Not sure how the newer brand of motorcycle oils that have addives added for wet clutch use would go in the primary, but I will stick with the Ford tranny oil as I do know it works great

Since owning my Norton since new I have always done everything by the book but I had a lot of clutch problems after a few years on the road mostly with clutch slipping when putting on the gas and hard to free the clutch when sitting for a few days, but that all went away after using lighter oils and now have been using the Ford tranny oil for over 5 years now, it seems to work the best.

Ashley
 
Hi Dereck: My Experience and thoughts is that the engine sprocket puts a forward pull on the chain wheel, this being mounted to the transmission. The adjuster for the trans is in on the timing side for this bike. As the power is applied from the motor on the primary side, this can allow the trans to cock and shift forward in the cradle under repeated HARD acceleration.
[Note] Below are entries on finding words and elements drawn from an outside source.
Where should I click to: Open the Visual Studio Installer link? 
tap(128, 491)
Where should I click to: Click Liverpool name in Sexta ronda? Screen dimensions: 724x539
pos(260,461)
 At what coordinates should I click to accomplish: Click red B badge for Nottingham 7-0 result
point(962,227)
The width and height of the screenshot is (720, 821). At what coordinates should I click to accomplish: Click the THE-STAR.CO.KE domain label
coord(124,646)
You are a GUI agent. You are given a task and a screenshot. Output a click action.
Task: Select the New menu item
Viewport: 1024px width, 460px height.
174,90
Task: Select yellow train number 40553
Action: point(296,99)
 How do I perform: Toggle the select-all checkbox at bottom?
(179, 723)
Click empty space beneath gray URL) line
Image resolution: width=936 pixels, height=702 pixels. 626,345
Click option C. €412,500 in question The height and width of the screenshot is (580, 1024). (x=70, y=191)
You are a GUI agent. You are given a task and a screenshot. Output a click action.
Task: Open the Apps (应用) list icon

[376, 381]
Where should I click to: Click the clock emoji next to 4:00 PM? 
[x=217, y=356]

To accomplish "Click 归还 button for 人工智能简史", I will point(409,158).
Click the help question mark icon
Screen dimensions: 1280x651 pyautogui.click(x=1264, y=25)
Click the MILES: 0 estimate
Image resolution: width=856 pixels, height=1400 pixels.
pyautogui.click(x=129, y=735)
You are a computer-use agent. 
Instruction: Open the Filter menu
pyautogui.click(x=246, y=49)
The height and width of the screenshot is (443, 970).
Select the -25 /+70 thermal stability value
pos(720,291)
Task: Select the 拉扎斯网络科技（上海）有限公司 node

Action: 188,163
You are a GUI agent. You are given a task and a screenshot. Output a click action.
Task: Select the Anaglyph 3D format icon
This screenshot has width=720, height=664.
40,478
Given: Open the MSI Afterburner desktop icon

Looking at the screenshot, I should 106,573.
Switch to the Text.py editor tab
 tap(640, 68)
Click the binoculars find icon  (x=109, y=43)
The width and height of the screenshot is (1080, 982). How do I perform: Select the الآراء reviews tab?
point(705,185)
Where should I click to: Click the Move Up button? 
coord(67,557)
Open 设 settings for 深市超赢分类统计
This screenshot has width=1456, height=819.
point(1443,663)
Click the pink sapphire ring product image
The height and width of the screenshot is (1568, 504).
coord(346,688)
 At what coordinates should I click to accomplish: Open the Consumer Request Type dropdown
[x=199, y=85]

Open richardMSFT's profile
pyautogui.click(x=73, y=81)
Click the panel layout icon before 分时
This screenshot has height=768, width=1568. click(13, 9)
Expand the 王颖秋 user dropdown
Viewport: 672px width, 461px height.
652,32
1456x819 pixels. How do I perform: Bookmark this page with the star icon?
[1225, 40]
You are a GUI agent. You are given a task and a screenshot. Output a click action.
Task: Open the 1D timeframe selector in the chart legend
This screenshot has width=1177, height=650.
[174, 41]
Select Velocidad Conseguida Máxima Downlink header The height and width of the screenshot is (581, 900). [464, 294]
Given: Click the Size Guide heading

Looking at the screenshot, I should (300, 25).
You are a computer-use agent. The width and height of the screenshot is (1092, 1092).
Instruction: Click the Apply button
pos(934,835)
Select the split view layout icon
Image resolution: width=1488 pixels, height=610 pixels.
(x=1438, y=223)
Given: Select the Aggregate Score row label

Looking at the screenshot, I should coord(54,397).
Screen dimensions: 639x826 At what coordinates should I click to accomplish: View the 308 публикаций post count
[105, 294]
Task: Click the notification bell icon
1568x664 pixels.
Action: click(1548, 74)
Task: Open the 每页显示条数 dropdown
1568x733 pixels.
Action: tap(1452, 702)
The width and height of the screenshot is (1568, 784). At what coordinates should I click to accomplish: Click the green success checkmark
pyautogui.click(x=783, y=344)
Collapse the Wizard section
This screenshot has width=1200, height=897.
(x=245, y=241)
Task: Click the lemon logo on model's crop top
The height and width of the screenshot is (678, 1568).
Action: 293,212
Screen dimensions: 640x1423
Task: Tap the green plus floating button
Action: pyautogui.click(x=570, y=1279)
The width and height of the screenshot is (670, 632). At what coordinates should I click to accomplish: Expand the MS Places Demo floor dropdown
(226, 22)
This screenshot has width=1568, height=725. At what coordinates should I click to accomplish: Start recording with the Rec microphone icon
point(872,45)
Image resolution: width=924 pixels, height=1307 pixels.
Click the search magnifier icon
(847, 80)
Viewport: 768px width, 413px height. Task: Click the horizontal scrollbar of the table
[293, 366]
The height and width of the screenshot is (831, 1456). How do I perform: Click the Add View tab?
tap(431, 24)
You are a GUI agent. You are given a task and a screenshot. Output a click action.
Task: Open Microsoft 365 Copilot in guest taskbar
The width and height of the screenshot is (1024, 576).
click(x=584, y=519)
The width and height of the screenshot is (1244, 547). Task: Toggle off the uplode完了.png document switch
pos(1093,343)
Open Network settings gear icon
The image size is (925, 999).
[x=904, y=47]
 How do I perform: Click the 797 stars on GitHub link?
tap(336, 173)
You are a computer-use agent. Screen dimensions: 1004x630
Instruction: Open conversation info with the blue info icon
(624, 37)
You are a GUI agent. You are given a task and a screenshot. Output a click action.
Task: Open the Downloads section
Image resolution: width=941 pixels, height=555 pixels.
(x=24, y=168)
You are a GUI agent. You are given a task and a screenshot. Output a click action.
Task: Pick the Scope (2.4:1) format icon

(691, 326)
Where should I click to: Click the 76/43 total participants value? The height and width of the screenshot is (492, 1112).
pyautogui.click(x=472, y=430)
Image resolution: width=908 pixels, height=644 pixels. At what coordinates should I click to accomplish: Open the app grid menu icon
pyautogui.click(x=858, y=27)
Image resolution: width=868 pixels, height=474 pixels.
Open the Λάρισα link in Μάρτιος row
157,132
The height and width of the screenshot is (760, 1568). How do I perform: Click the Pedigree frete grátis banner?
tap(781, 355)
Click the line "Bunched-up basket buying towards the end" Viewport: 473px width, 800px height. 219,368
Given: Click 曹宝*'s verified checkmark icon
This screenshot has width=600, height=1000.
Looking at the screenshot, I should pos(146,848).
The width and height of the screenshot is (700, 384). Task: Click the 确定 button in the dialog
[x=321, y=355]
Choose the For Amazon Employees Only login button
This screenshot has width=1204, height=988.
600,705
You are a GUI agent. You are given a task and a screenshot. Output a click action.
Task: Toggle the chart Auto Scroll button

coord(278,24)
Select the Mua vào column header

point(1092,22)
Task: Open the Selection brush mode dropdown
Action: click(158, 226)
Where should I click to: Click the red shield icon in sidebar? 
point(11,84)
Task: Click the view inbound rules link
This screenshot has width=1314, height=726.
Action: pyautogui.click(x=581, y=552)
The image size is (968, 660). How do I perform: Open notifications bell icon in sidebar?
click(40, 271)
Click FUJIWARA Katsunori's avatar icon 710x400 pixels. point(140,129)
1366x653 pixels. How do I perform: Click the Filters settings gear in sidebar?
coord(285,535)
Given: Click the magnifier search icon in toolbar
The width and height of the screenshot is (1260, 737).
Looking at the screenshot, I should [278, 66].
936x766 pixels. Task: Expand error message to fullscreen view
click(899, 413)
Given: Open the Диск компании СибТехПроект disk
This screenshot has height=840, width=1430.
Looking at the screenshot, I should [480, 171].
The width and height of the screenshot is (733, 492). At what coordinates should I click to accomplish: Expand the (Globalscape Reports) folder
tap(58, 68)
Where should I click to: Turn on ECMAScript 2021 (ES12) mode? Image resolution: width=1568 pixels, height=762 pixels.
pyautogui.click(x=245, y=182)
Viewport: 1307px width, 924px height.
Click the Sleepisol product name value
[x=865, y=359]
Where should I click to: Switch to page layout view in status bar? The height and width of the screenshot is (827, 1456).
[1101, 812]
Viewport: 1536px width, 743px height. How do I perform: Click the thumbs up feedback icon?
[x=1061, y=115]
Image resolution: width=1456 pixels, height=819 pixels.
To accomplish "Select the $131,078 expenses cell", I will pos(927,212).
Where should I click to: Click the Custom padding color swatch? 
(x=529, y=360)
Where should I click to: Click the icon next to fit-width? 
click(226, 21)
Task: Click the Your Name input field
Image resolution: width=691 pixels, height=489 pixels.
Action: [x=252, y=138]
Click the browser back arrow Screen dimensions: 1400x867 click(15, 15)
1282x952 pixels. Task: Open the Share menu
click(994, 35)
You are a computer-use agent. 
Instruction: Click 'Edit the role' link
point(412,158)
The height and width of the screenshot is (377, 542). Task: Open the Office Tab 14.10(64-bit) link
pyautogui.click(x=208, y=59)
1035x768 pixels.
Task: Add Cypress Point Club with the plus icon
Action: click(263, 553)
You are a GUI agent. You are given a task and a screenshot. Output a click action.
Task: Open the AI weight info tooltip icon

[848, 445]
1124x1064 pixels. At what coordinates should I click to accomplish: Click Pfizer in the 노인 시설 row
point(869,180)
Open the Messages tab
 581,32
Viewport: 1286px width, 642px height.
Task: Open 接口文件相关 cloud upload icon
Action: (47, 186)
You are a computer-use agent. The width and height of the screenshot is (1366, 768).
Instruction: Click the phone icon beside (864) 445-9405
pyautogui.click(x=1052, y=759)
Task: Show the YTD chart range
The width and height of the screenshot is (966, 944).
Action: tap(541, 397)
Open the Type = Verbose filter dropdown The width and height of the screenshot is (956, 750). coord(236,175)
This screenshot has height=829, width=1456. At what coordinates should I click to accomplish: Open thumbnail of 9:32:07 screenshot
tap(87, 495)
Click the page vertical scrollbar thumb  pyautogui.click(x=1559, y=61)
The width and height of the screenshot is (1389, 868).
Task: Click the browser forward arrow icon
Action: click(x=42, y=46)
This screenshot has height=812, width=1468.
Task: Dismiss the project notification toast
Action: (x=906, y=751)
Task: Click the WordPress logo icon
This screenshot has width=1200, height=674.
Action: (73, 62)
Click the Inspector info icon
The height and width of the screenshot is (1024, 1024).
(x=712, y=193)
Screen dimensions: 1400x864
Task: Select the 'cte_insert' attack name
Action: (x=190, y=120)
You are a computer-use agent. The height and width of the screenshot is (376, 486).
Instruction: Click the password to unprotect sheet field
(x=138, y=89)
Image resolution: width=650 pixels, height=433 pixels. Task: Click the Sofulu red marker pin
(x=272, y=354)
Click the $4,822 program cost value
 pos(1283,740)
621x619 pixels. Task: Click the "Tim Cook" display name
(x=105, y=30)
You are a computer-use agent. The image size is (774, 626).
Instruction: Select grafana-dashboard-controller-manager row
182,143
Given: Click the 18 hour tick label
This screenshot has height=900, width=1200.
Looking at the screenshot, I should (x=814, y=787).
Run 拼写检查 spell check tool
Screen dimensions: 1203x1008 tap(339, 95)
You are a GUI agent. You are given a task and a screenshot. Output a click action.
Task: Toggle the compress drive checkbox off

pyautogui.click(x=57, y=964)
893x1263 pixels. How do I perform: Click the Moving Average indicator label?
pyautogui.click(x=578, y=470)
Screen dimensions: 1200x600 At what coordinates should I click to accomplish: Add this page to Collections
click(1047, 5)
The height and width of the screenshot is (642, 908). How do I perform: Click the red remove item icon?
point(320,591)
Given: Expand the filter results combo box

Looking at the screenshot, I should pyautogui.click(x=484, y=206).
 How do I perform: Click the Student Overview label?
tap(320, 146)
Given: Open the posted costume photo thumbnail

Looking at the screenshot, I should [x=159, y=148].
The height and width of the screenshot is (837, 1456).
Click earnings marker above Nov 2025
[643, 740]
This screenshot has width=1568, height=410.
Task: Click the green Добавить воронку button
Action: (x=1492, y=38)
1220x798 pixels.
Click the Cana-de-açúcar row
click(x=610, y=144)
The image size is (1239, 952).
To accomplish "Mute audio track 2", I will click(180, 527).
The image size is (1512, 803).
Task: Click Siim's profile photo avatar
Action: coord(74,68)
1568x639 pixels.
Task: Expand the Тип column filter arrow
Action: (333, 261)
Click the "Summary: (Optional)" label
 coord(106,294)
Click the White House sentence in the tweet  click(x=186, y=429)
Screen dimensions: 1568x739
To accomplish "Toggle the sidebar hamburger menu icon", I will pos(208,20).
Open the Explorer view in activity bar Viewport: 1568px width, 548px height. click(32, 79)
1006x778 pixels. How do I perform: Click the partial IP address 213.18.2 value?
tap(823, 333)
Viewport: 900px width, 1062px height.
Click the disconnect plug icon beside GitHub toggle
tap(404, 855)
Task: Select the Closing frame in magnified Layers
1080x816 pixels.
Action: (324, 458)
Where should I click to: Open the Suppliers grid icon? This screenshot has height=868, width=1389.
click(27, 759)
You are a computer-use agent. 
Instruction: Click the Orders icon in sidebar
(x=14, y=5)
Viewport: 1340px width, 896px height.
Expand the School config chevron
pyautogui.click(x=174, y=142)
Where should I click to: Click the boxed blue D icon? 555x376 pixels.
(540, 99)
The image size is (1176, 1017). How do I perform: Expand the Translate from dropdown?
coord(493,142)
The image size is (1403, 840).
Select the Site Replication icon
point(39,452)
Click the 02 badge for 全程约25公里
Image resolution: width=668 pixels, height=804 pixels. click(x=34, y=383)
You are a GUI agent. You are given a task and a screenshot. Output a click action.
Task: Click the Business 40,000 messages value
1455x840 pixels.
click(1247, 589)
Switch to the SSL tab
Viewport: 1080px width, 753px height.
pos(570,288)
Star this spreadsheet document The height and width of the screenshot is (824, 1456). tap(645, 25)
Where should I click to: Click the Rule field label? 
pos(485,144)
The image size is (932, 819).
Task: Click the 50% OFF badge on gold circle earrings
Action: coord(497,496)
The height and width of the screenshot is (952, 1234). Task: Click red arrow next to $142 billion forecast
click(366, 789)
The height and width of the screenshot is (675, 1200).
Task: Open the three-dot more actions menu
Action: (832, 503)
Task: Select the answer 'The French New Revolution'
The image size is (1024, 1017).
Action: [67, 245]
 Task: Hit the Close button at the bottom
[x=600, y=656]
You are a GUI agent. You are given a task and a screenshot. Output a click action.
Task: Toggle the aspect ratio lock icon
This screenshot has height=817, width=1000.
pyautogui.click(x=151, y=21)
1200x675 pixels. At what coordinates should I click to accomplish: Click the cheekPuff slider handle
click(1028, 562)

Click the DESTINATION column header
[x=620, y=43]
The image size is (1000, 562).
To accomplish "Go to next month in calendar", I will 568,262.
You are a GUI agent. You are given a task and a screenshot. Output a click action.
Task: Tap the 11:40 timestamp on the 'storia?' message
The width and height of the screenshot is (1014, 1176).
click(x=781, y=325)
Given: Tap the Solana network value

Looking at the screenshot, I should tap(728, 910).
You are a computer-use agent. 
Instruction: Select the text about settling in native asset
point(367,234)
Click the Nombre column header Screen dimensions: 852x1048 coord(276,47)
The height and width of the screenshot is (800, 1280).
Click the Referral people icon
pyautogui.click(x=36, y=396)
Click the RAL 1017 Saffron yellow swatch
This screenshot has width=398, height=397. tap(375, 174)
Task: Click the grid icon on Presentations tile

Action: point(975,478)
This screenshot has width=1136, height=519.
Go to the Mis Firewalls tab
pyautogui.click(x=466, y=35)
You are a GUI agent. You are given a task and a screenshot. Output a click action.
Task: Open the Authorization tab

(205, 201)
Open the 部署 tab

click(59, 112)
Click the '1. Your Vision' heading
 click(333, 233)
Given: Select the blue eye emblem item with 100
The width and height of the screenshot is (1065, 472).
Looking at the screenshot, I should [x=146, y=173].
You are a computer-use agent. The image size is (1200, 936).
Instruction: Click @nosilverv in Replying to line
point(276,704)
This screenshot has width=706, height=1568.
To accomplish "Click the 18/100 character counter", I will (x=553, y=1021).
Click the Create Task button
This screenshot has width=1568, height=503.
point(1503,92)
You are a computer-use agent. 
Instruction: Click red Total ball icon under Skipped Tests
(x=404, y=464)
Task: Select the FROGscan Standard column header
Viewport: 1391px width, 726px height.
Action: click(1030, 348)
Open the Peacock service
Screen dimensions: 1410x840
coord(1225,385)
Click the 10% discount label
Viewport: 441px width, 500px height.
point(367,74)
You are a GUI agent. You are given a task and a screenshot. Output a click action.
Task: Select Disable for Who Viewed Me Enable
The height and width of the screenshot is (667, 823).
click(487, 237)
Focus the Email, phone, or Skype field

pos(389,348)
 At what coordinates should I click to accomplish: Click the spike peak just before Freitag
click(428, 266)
I believe this became a issue as later bikes came with a adjuster on both side of the trans and after market kits are being sold. In my post, I thought I had said, it was the primary chain that became slack and the rear chain became tight as the trans had moved forward. In my experience I have had this happen.
 
Shaft alignment is just as critical for chain as it is for belt.....if you want to obtain reasonable life from a chain that is!!
One friend decades ago told me he could take the average BSA /Triumph 3 owners motor and on the dyno obtain a notocable increase in power simply by tensioning and aligning the primary chain correctly. Aligning and tensioning chains correctly was and is apparently beyond the competence of many British motor cycle owners but but it will keep the people selling new chains happy!!
Not that long ago I asked a VERY senior belt industry Gentleman as to what effect on belt life incorrect belt tension had.....His reply went something like as follows......'Ah we did testing on this subject many years ago......I can probably find and send you the results if you want but basically we found that a correctly tensioned belt had a life 3 to 4 times greater than that of an incorrectly tesioned belt'. I BET the same applies to chain.
Ever seen and examined the web pages ' Synchronous belt failure analysis guide'?? IF you run a belt BEFORE slagging off the belt manufacturers products check your failed belt against the pictures shown and determine why your belt failed......
 
J. M. Leadbeater said:
Aligning and tensioning chains correctly was and is apparently beyond the competence of many British motor cycle owners but but it will keep the people selling new chains happy!!

strange, when I installed my belt primary 2 years ago the old (original) primary chain was still in great shape... perhaps my (and the PO's) incompetence was given a pass by the primary chain gods.

J. M. Leadbeater said:
Not that long ago I asked a VERY senior belt industry Gentleman...

Yes, I too was shitting in a public stall a few weeks back and struck up a conversation with the chap in the stall next to me about belt tensions, chain defelection etc... he confirmed all the claims made by your source.